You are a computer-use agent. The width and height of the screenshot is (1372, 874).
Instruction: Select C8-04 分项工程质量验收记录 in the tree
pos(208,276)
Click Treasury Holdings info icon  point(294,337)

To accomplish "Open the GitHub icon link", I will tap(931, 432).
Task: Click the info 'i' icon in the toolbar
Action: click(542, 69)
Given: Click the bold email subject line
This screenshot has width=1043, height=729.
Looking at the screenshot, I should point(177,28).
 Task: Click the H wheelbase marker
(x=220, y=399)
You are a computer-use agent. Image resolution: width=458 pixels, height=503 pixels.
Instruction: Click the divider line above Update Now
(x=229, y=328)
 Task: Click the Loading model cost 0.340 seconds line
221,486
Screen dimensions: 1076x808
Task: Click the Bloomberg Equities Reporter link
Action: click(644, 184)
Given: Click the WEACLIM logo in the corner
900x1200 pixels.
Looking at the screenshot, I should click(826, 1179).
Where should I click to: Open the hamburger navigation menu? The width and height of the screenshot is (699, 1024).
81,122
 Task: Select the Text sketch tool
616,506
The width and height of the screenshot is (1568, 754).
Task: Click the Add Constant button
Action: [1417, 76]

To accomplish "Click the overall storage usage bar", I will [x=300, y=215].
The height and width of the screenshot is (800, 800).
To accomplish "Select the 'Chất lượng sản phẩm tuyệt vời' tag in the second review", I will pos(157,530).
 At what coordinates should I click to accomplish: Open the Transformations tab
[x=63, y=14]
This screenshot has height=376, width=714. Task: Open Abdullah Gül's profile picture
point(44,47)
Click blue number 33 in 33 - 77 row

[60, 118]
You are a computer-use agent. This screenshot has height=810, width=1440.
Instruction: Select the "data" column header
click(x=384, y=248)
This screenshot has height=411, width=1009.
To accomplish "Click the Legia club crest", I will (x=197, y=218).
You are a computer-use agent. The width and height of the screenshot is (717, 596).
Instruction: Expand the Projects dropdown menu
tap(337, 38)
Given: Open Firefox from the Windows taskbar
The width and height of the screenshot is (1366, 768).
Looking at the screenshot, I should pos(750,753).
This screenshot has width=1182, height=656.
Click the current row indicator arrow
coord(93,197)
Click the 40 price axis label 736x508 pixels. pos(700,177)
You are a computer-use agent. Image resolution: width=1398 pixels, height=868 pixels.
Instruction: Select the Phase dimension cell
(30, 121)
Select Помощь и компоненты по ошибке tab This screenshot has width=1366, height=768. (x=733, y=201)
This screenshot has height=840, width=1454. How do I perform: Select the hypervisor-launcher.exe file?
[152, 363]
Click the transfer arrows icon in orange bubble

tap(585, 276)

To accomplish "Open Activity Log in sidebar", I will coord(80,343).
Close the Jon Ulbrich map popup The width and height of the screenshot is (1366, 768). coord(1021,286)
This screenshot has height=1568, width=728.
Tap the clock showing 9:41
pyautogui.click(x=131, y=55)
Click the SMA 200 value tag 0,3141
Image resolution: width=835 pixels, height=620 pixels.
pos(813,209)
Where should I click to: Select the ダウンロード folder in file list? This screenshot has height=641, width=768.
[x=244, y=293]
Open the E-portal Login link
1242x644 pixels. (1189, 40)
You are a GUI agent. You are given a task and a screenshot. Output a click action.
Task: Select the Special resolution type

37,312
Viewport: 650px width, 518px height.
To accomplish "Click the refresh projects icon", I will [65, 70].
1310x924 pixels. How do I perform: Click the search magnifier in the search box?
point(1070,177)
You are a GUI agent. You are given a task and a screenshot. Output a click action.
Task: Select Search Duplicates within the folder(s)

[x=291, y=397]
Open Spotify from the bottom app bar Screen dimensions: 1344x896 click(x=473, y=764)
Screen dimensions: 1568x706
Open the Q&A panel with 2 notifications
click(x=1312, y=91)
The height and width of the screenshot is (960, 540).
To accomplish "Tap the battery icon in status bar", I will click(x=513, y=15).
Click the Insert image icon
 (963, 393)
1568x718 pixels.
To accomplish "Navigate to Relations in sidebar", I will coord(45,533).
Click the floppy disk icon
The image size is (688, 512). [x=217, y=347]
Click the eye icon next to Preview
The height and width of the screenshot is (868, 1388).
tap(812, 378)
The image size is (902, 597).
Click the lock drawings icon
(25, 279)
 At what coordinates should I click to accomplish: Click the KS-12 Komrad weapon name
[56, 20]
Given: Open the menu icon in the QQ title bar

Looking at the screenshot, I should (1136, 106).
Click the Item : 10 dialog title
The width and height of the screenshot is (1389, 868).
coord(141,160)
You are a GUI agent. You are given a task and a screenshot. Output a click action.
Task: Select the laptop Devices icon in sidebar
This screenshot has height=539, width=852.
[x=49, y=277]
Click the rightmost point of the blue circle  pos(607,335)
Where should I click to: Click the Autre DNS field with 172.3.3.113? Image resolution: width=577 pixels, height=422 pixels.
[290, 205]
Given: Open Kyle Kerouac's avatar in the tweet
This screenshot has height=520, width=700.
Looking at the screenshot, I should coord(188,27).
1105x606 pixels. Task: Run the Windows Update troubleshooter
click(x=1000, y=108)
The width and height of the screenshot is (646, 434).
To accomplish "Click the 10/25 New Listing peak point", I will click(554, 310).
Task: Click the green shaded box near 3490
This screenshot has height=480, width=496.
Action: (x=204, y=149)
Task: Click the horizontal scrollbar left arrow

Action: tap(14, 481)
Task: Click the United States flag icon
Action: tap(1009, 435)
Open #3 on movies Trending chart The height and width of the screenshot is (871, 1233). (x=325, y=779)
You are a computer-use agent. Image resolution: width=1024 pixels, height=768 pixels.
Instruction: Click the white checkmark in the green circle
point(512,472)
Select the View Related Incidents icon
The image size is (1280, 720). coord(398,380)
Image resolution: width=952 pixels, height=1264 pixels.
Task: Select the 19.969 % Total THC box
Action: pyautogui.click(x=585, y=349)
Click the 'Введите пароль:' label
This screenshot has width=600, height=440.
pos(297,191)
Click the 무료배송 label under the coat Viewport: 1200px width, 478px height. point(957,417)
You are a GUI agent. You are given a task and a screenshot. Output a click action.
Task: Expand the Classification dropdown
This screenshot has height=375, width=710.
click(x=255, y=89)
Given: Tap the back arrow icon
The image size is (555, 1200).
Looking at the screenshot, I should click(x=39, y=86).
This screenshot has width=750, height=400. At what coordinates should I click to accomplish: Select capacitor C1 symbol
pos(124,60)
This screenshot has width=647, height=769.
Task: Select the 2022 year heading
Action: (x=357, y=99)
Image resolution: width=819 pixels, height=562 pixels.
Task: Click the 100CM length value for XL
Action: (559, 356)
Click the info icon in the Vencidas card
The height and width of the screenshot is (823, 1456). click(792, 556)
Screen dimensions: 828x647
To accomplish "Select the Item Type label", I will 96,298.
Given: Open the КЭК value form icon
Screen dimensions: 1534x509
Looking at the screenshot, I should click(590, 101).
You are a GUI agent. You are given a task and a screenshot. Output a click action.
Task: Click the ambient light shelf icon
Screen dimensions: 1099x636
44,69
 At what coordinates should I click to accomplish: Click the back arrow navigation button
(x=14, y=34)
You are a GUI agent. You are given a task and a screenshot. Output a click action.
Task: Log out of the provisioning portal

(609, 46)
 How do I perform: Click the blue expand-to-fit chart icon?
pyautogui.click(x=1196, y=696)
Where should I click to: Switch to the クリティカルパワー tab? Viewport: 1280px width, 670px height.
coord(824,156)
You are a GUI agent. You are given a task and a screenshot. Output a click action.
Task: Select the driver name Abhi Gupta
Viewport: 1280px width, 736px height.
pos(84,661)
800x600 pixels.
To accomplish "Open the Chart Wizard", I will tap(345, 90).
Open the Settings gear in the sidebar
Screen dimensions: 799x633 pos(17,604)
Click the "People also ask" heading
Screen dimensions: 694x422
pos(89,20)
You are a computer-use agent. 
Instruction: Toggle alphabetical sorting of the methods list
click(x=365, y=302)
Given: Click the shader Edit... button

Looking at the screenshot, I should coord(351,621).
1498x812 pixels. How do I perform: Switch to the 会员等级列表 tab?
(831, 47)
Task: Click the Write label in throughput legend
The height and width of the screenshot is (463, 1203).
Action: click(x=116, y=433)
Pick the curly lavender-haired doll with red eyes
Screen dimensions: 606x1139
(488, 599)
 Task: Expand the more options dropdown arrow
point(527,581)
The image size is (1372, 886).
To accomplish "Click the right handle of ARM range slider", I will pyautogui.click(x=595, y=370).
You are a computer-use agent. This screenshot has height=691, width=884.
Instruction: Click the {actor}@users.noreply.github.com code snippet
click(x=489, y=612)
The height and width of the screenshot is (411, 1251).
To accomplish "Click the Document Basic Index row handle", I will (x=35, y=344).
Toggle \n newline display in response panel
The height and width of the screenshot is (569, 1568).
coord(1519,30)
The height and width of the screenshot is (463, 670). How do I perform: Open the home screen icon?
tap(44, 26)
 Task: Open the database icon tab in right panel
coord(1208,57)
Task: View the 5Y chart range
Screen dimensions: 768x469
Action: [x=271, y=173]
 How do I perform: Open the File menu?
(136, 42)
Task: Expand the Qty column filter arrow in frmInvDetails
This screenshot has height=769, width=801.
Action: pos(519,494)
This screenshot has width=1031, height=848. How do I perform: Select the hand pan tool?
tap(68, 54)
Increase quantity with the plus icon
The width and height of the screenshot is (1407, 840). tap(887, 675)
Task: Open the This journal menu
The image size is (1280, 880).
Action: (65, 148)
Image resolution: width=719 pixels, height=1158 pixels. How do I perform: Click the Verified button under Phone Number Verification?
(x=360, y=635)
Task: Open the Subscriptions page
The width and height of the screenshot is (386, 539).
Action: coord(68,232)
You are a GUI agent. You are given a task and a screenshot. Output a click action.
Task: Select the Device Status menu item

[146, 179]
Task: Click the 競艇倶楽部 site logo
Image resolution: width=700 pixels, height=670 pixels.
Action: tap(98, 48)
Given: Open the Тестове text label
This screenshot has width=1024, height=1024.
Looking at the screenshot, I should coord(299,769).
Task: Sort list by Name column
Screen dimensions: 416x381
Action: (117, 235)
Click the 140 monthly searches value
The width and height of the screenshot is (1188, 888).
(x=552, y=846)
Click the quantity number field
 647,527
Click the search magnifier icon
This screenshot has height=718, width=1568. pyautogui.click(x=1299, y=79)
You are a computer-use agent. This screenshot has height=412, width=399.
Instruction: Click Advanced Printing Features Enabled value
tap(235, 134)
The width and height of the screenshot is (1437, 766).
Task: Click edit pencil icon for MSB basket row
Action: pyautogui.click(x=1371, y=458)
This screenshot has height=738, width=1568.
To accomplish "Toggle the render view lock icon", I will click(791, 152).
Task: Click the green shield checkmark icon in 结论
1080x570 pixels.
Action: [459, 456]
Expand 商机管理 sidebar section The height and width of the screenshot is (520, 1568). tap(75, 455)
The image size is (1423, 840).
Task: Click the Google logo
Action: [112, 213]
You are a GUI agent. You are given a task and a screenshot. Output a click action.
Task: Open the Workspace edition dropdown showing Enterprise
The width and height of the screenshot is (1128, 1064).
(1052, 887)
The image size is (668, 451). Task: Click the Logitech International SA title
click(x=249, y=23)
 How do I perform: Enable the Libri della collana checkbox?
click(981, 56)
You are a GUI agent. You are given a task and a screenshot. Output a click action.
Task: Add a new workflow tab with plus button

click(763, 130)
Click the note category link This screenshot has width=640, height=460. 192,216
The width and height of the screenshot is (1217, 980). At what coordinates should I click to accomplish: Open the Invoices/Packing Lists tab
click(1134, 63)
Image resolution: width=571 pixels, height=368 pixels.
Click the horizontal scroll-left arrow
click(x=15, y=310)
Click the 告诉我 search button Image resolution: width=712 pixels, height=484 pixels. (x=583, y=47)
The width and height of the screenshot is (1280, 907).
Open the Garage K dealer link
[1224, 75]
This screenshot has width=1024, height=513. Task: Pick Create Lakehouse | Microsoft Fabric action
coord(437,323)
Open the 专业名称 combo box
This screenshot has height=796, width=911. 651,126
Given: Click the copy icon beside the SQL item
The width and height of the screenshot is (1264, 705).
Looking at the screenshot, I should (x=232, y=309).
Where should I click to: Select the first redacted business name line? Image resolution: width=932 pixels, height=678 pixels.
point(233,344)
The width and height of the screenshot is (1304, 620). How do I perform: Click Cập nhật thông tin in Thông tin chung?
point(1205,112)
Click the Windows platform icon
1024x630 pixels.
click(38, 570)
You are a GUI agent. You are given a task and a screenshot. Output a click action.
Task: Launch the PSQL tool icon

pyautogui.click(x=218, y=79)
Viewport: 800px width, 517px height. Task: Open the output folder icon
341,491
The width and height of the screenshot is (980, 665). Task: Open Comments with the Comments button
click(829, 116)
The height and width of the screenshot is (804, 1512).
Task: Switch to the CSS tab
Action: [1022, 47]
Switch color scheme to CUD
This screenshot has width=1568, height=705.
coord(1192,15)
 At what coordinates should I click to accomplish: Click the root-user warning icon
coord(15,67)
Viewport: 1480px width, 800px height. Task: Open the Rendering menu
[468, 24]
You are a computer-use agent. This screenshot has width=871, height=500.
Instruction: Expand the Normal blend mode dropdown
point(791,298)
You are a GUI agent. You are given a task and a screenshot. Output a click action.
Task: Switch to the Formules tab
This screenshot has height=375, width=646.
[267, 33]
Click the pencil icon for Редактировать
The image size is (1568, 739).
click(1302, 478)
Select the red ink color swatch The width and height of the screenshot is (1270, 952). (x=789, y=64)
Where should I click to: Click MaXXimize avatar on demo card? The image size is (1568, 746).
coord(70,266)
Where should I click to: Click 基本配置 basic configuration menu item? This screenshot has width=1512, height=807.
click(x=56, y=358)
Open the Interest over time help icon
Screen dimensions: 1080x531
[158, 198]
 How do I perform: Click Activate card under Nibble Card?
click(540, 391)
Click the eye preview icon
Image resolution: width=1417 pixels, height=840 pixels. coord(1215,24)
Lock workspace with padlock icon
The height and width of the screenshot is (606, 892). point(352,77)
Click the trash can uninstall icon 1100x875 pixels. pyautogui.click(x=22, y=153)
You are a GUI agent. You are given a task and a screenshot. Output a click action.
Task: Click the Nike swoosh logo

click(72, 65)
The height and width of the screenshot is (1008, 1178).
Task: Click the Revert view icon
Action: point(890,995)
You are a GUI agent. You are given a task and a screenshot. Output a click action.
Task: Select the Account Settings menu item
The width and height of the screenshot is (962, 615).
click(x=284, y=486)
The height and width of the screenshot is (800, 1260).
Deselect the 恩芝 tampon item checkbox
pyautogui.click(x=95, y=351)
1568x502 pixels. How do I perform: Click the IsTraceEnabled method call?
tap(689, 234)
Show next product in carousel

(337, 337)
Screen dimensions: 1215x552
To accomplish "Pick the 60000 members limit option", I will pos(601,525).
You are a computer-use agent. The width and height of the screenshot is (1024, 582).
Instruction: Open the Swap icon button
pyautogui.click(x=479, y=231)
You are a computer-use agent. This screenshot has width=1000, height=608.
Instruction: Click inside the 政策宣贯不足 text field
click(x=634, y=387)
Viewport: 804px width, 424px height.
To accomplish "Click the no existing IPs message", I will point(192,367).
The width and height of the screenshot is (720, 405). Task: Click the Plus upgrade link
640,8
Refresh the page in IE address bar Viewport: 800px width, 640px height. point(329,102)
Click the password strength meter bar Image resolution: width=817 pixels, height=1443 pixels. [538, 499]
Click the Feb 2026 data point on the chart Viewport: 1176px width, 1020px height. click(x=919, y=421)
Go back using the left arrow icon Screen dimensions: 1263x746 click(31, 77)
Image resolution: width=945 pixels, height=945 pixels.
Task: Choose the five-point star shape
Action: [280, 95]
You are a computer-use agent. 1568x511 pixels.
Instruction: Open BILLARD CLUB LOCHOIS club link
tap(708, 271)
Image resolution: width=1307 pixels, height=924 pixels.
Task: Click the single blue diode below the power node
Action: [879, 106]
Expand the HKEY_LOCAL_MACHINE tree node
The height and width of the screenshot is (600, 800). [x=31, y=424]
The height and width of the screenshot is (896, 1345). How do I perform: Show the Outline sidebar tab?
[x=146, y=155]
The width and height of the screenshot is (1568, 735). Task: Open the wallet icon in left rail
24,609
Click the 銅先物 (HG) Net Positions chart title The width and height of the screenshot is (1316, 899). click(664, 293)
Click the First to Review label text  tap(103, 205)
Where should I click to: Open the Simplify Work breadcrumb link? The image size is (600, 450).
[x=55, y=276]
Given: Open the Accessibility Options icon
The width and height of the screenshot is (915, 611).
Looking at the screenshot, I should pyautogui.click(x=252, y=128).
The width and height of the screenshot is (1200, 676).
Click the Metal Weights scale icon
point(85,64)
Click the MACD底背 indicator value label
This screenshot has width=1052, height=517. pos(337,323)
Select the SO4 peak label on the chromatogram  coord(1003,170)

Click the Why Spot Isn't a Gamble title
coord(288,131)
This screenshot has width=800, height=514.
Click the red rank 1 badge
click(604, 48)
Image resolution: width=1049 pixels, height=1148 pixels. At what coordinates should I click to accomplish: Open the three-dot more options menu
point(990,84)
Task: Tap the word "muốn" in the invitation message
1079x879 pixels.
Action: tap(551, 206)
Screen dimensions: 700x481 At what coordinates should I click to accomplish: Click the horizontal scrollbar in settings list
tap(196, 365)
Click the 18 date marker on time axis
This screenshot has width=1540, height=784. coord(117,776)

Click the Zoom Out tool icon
————————
WHAT THE TASK REQUIRES> Of the lines above, extract only those from the line with "Where should I click to: Click MaXXimize" to the line with "is (1024, 582).", both included, exactly as written.

ANSWER AREA>
Where should I click to: Click MaXXimize avatar on demo card? The image size is (1568, 746).
coord(70,266)
Where should I click to: Click 基本配置 basic configuration menu item? This screenshot has width=1512, height=807.
click(x=56, y=358)
Open the Interest over time help icon
Screen dimensions: 1080x531
[158, 198]
 How do I perform: Click Activate card under Nibble Card?
click(540, 391)
Click the eye preview icon
Image resolution: width=1417 pixels, height=840 pixels. coord(1215,24)
Lock workspace with padlock icon
The height and width of the screenshot is (606, 892). point(352,77)
Click the trash can uninstall icon 1100x875 pixels. pyautogui.click(x=22, y=153)
You are a GUI agent. You are given a task and a screenshot. Output a click action.
Task: Click the Nike swoosh logo

click(72, 65)
The height and width of the screenshot is (1008, 1178).
Task: Click the Revert view icon
Action: point(890,995)
You are a GUI agent. You are given a task and a screenshot. Output a click action.
Task: Select the Account Settings menu item
The width and height of the screenshot is (962, 615).
click(x=284, y=486)
The height and width of the screenshot is (800, 1260).
Deselect the 恩芝 tampon item checkbox
pyautogui.click(x=95, y=351)
1568x502 pixels. How do I perform: Click the IsTraceEnabled method call?
tap(689, 234)
Show next product in carousel

(337, 337)
Screen dimensions: 1215x552
To accomplish "Pick the 60000 members limit option", I will pos(601,525).
You are a computer-use agent. The width and height of the screenshot is (1024, 582).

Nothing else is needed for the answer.